参加者の感想として「世界経済危機を金融危機の側面からだけみていた。土台は過剰生産恐慌だとみることで、課題や対応の仕方がすっきりした」という興味深い記事がありました。
そういえば国内需要の2倍もの生産を続けてきたトヨタや家電メーカーの販売合戦などなどあまりにも「過剰」。
麻生政権は、国民に巨額の借金を押し付ける過去最大規模の補正予算を組み、大企業に大盤振る舞い。「エコカー」「エコ家電製品」などの販売促進で景気を回復させるといって「過剰な生産」と「ボロ儲け」を後押し。
最新技術を小出しにして、一定の年月で買い換えさせる大量消費戦略では国民の家計はますます苦しくなるばかりで景気がよくなるはずがありません。
「エコ」を標ぼうするのであれば、この資源のムダ使い、過剰な生産を抜本的に見直すことが急務ではないでしょうか。

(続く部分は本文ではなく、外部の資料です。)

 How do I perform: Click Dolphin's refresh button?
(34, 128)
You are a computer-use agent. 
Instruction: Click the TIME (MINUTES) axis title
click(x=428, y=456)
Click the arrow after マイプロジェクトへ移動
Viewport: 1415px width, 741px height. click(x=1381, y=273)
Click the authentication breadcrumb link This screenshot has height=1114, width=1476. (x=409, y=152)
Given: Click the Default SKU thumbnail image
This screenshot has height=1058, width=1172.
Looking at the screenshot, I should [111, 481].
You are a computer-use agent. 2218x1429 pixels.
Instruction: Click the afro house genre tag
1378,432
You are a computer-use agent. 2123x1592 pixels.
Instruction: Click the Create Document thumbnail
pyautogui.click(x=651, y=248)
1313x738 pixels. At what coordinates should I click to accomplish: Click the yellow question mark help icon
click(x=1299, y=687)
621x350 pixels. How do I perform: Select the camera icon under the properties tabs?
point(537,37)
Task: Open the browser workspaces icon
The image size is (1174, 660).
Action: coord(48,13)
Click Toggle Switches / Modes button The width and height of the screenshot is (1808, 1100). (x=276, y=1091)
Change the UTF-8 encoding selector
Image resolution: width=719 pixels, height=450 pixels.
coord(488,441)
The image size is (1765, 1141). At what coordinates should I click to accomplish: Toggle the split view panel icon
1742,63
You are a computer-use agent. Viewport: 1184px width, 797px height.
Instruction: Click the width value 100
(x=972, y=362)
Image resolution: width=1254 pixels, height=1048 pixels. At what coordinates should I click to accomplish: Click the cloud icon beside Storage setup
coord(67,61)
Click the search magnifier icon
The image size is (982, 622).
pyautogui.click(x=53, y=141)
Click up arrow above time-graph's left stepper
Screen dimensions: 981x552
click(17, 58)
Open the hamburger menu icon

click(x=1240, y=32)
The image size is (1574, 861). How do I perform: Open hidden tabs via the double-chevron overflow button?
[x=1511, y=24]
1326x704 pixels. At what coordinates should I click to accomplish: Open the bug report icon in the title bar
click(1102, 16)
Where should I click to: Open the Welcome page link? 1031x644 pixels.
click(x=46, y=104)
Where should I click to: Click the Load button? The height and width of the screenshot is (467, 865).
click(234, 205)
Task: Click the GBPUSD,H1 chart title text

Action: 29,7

これだけの巨大な生産力がありながら車も家電製品も安くならないし、独占企業ににぎられたガソリンや電気がないと使い物にならない代物。何もかも大企業の思惑通りの筋書き。
巨大企業が利潤第一主義・弱肉強食の経済至上主義のもとで首切り合理化を進め、大量の失業者をつくりだして日本社会の土台を崩す存在になっています。「生産は社会的なのに生産手段は私的所有」この矛盾がだれの目にもわかりやすくなってきています。
報告会で不破所長は「現在の経済秩序を、資本主義一色の体制から『新国際経済秩序』の形成が今日的な課題」と指摘しています。
今世界では大量生産大量消費社会ではなく、人間と自然の共生、格差と貧困のない豊かな社会への模索がすすんでいます。
アメリカいいなり大企業中心の政治が破綻した今こそ、国民の家計を温める政治への転換が求められます。